> REQUIRED ACTION
Write out the data again exactly, skipping every picture.

Data excerpts:
----

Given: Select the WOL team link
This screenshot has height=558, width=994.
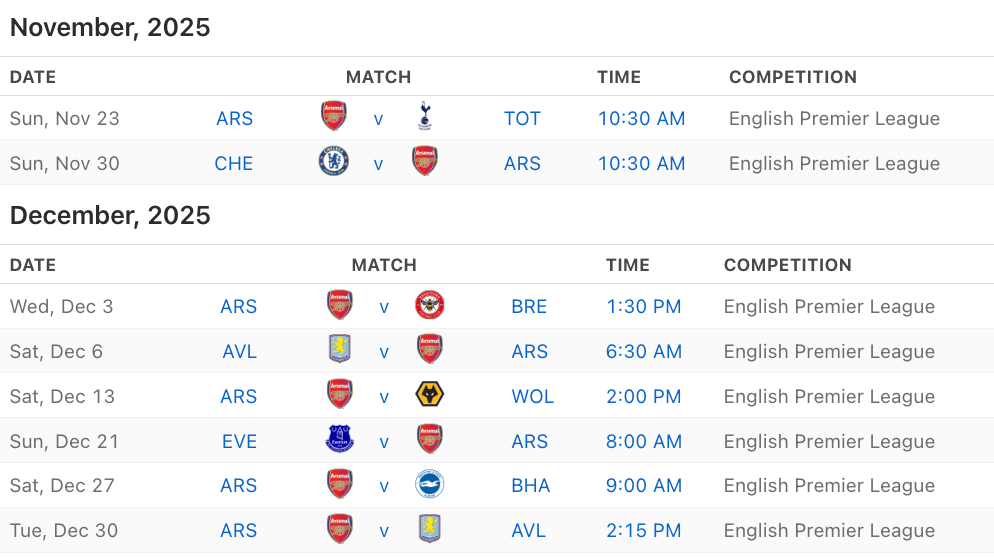Looking at the screenshot, I should coord(532,397).
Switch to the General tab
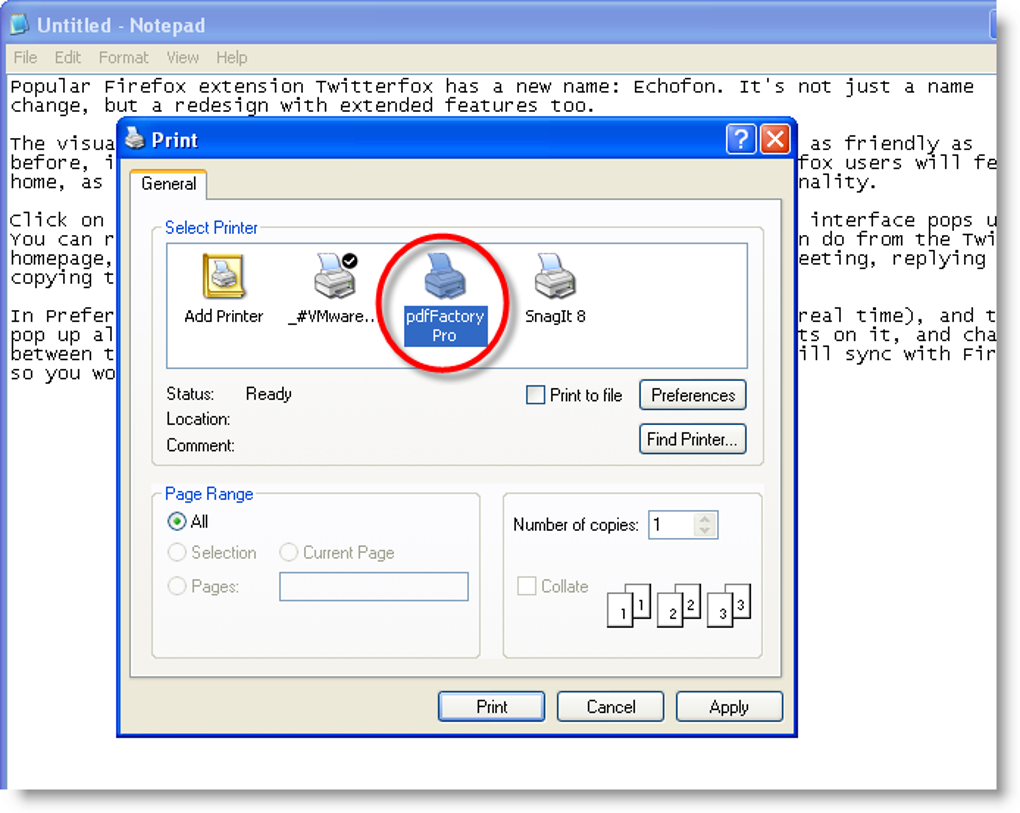 point(168,184)
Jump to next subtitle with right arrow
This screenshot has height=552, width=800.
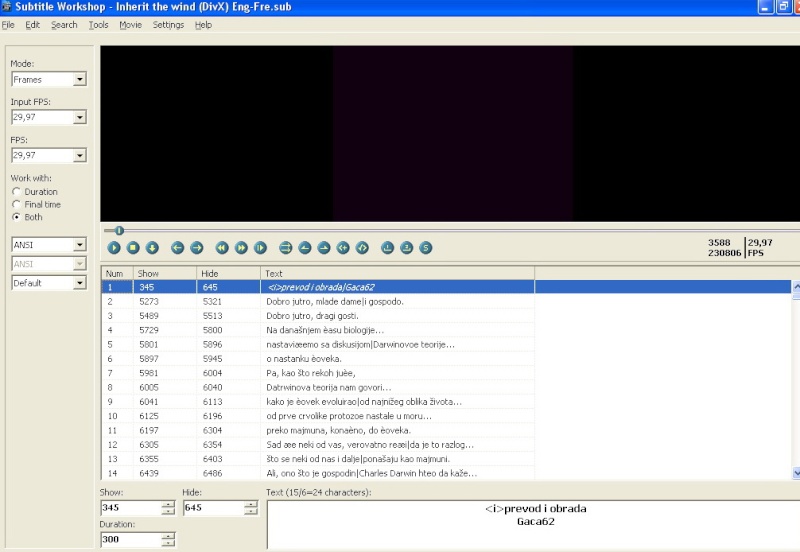(197, 248)
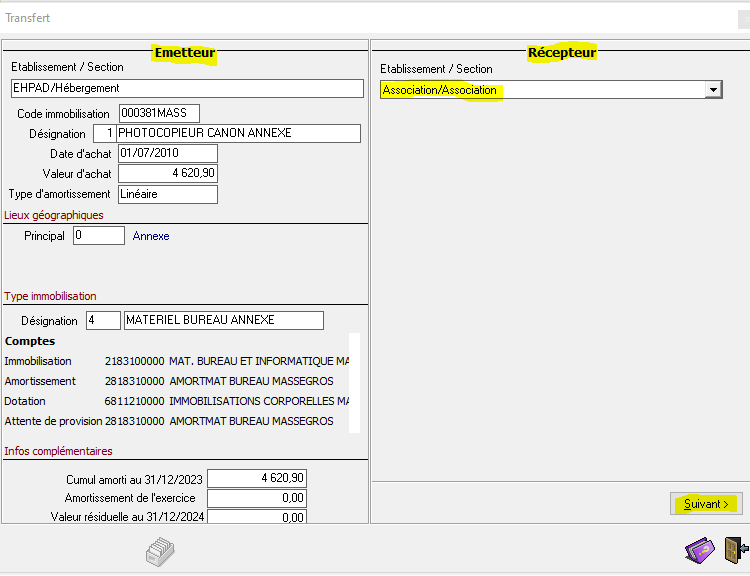Select the Association/Association combo box field
Image resolution: width=750 pixels, height=576 pixels.
541,90
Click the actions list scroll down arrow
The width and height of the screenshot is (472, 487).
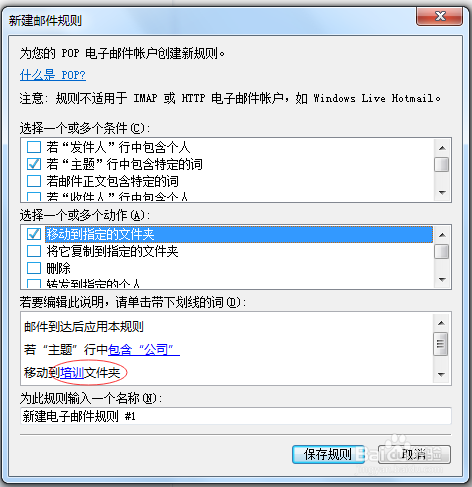tap(442, 279)

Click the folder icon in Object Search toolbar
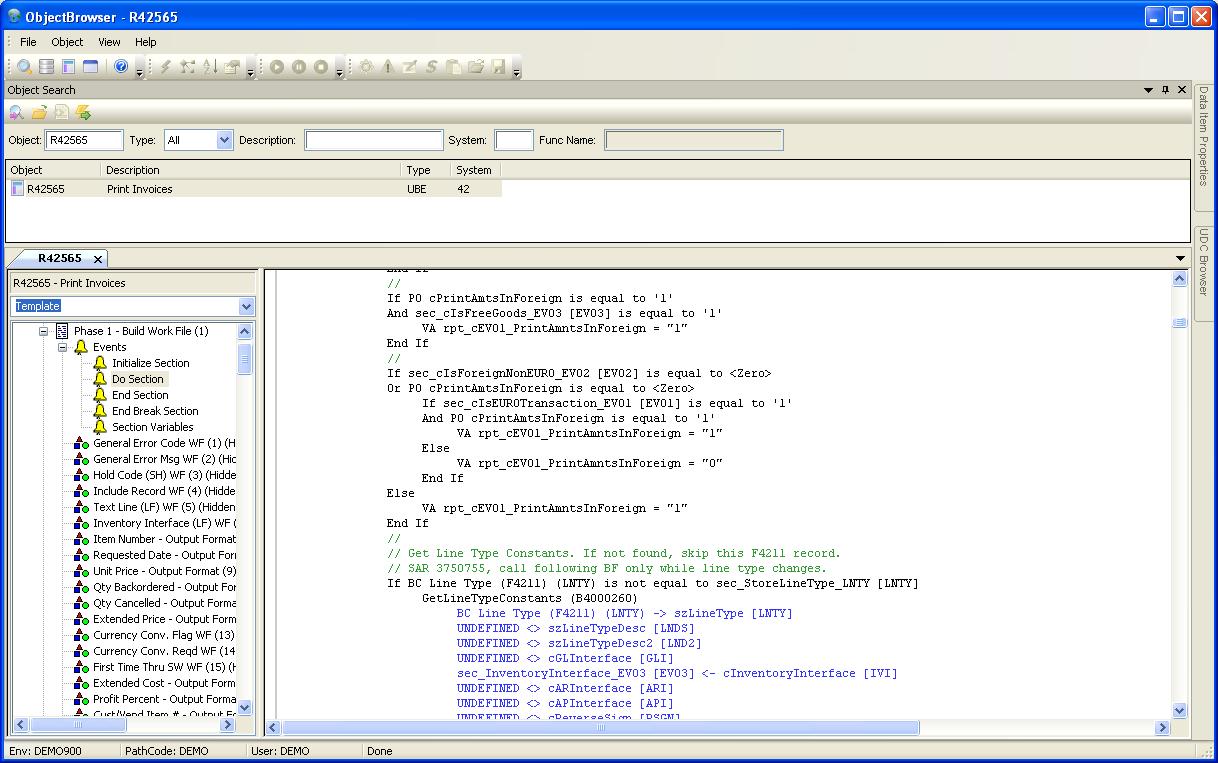[x=39, y=113]
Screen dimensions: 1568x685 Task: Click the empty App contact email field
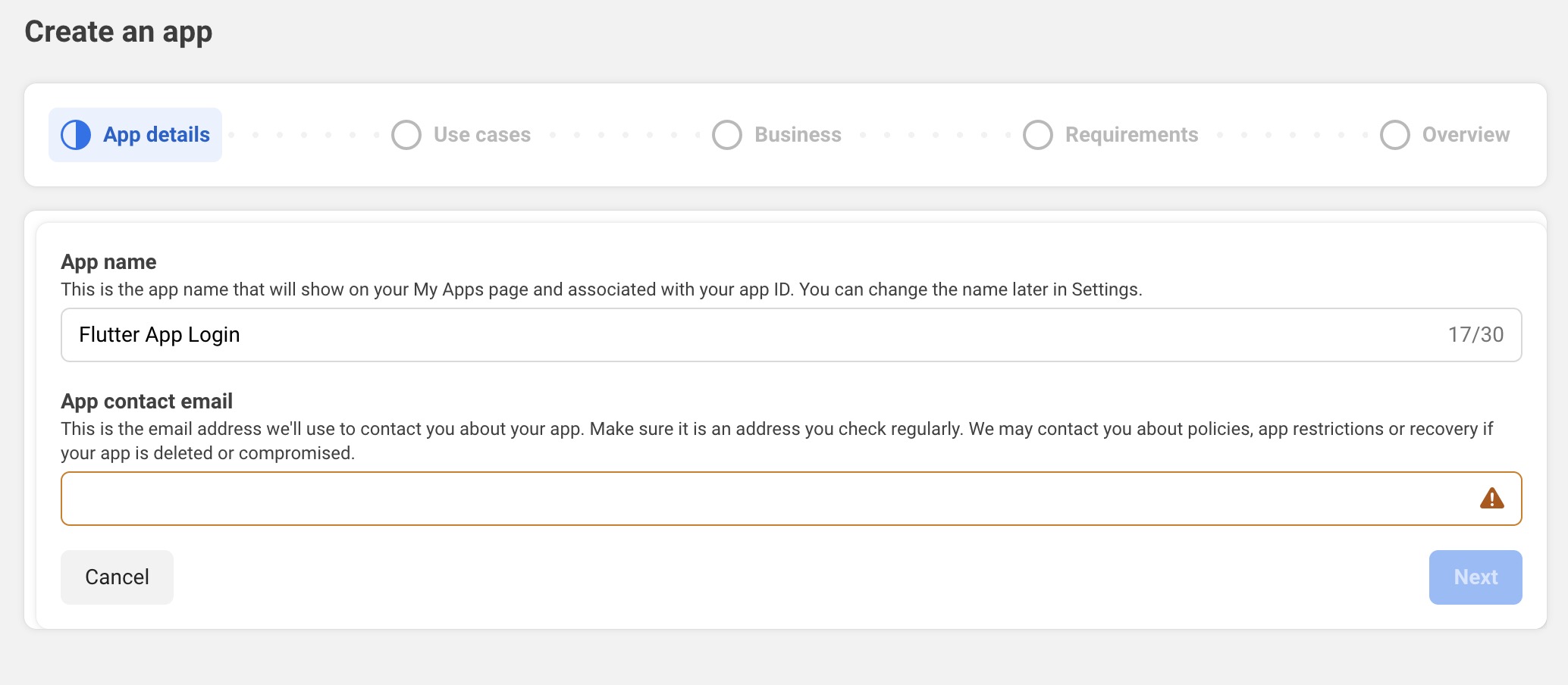point(758,499)
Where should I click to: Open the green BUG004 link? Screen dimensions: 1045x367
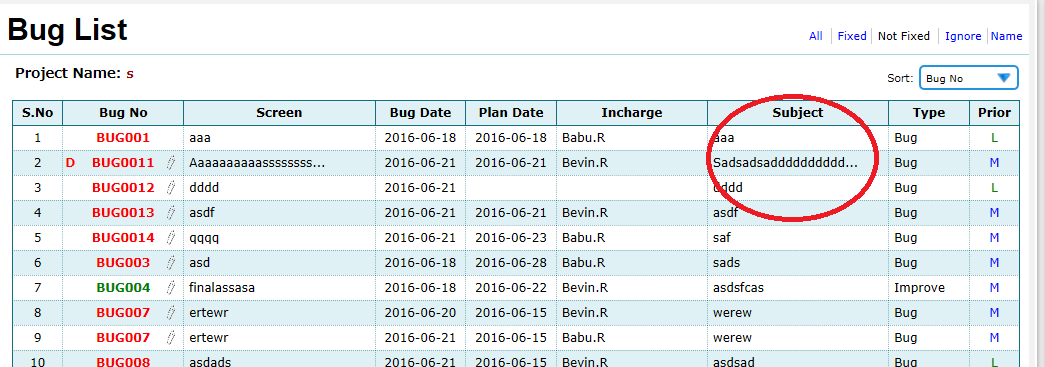(x=123, y=288)
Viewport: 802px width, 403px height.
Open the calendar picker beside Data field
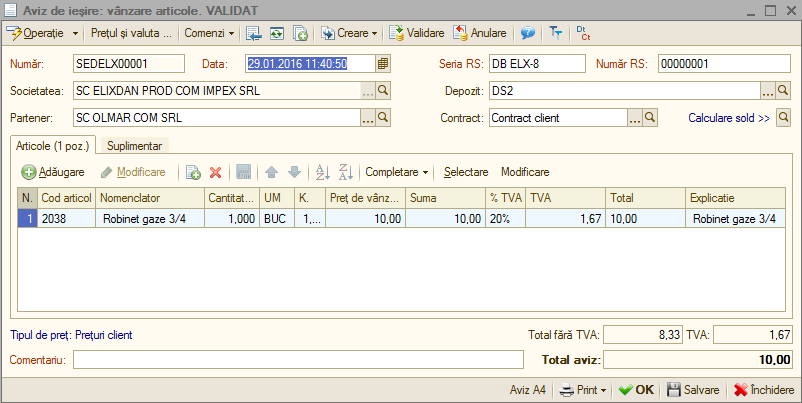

----

> ANSWER
Given: Select the WOL team link
This screenshot has height=558, width=994.
Looking at the screenshot, I should coord(532,397).
Switch to the General tab
 point(168,184)
Jump to next subtitle with right arrow
This screenshot has height=552, width=800.
(197, 248)
Select the Association/Association combo box field
Image resolution: width=750 pixels, height=576 pixels.
541,90
Click the actions list scroll down arrow
The width and height of the screenshot is (472, 487).
tap(442, 279)

Click the folder icon in Object Search toolbar
[x=39, y=113]
Screen dimensions: 1568x685 Task: Click the empty App contact email field
point(758,499)
Where should I click to: Open the green BUG004 link? Screen dimensions: 1045x367
(x=123, y=288)
Viewport: 802px width, 403px height.
Open the calendar picker beside Data field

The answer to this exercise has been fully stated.